Red Flags With Minimal Red Tape Webinar: Efficiently Implementing A Red Flags Program

Red Flags With Minimal Red Tape: Efficiently Implementing A Red Flags Program Under The FTC's New, And Broadly Applicable, Identity Theft Regulations

Many view the U.S. system for protecting personal information as an unconnected "patchwork" of laws and regulation. The recent – and dramatic – rise of identity theft has focused federal and state attention on this "patchwork," and this attention is increasingly connecting the "patches" of regulation into a significantly more comprehensive structure. Recently, the Federal Trade Commission (FTC) and five other agencies issued the so-called "Red Flags Rules," which in relevant part are broadly designed to detect, prevent, and mitigate identity theft. Under the Rules, a "Red Flag" is an indicator of the possible theft of a consumer's identity, or a business' identity. The Rules broadly apply to entities that provide ongoing credit to others – thus potentially covering entities that simply, for example, extend "net 30 days" payment terms. The Rules require these entities to implement a program to detect and act on "Red Flags" in establishing credit accounts, and in ongoing activities in these accounts. Due in large part to the broad application of the Rules, the FTC recently extended the deadline for compliance to May 1, 2009.
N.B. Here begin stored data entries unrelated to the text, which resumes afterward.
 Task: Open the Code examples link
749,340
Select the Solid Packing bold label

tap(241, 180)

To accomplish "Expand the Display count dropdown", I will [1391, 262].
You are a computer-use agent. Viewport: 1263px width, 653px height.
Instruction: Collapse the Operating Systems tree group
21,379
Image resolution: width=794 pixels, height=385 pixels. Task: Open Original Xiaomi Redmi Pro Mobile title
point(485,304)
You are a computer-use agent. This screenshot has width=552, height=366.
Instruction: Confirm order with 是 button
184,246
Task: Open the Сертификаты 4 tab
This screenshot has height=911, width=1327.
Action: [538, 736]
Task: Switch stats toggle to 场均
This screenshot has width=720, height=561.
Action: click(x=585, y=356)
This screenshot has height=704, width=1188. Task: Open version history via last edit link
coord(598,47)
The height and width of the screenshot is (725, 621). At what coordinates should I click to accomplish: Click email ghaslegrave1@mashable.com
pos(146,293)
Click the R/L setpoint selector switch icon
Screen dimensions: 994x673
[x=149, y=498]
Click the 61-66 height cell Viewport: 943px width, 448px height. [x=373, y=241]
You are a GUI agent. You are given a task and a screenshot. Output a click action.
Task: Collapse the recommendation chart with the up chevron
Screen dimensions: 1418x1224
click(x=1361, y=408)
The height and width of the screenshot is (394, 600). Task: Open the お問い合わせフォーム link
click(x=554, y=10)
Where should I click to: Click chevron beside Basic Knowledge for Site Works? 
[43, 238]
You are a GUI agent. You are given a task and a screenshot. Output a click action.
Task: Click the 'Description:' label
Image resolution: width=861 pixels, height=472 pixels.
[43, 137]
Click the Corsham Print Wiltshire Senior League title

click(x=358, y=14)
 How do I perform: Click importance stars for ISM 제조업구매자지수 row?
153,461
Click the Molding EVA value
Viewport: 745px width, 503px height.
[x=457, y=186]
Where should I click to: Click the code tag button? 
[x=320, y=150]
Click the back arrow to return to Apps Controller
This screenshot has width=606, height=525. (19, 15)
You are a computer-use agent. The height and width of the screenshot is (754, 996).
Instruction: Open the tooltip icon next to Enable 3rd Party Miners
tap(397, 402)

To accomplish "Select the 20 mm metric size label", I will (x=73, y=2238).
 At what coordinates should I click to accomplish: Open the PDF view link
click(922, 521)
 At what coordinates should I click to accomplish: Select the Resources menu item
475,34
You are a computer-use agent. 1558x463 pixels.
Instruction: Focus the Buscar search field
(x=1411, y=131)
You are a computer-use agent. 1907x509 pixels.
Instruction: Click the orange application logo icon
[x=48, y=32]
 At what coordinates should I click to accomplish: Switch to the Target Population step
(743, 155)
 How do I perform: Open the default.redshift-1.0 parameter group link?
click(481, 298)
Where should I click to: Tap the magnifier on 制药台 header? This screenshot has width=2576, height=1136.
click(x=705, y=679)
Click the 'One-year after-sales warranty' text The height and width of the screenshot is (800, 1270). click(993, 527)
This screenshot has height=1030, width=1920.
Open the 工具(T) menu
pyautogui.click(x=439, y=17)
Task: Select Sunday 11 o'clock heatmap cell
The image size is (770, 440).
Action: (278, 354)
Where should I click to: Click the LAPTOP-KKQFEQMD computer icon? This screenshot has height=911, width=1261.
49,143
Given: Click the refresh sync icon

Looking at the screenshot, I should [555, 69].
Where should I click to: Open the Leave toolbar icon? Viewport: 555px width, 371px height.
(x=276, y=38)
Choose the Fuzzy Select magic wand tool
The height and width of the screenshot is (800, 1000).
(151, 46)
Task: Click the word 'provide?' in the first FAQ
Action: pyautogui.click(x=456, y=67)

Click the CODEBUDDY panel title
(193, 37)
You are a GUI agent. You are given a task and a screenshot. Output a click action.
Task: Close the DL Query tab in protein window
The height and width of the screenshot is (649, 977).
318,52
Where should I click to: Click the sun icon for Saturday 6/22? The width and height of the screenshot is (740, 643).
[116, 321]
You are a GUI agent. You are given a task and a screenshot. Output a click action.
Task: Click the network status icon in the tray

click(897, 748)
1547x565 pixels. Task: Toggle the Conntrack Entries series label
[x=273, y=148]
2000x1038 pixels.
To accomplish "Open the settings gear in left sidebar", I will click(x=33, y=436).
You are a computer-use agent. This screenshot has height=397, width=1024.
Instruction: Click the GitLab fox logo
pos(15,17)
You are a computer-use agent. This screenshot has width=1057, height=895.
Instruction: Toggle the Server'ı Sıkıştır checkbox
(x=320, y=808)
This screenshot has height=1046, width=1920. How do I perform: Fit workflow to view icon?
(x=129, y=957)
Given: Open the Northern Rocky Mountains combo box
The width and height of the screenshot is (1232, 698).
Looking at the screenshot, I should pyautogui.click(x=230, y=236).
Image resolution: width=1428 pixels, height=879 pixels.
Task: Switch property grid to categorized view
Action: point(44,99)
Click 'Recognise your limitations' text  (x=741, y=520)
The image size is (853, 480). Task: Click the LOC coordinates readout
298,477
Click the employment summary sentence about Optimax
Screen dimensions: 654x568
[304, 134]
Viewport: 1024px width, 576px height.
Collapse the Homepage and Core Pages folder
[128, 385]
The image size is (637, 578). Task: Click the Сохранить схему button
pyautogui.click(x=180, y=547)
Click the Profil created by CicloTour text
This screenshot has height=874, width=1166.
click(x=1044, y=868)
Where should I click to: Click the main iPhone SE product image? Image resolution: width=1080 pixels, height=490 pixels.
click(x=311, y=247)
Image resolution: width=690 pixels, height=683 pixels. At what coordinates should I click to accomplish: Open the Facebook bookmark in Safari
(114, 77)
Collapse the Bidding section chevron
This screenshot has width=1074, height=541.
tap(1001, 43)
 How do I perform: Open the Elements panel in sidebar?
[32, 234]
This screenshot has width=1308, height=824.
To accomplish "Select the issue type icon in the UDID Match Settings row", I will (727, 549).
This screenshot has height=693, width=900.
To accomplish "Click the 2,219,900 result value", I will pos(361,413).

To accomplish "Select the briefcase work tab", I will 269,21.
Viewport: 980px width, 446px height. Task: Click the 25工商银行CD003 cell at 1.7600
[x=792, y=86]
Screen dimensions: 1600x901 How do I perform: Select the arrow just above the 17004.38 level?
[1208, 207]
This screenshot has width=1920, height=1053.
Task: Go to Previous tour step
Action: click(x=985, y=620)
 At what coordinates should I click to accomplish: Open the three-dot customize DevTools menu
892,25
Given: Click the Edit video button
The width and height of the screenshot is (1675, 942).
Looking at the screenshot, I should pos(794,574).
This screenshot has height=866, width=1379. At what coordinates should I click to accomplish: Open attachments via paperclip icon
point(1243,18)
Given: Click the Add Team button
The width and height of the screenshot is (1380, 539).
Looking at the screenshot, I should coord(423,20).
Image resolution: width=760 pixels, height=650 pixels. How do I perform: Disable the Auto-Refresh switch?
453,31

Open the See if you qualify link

Partners Ieuan G. Mahony and James T. Mueller and associate Peter I. Sanborn will explain the Red Flags Rules, discuss their scope, and address the steps an entity subject to the Rules should take to prepare for the compliance deadline of May 1, 2009. Specifically, the program will:

• Place the Red Flags Rules within the broader context of "identity theft";
• Describe the structure of the Rules, with particular attention paid to defining the types of entities that are subject to the Rules;
• Provide examples of "Red Flag" events;
• Outline the general steps that should be taken to comply with the Rules; and
• Discuss the concepts of "proportionality" and "streamlined programs," as they apply to low-risk entities under the Rules.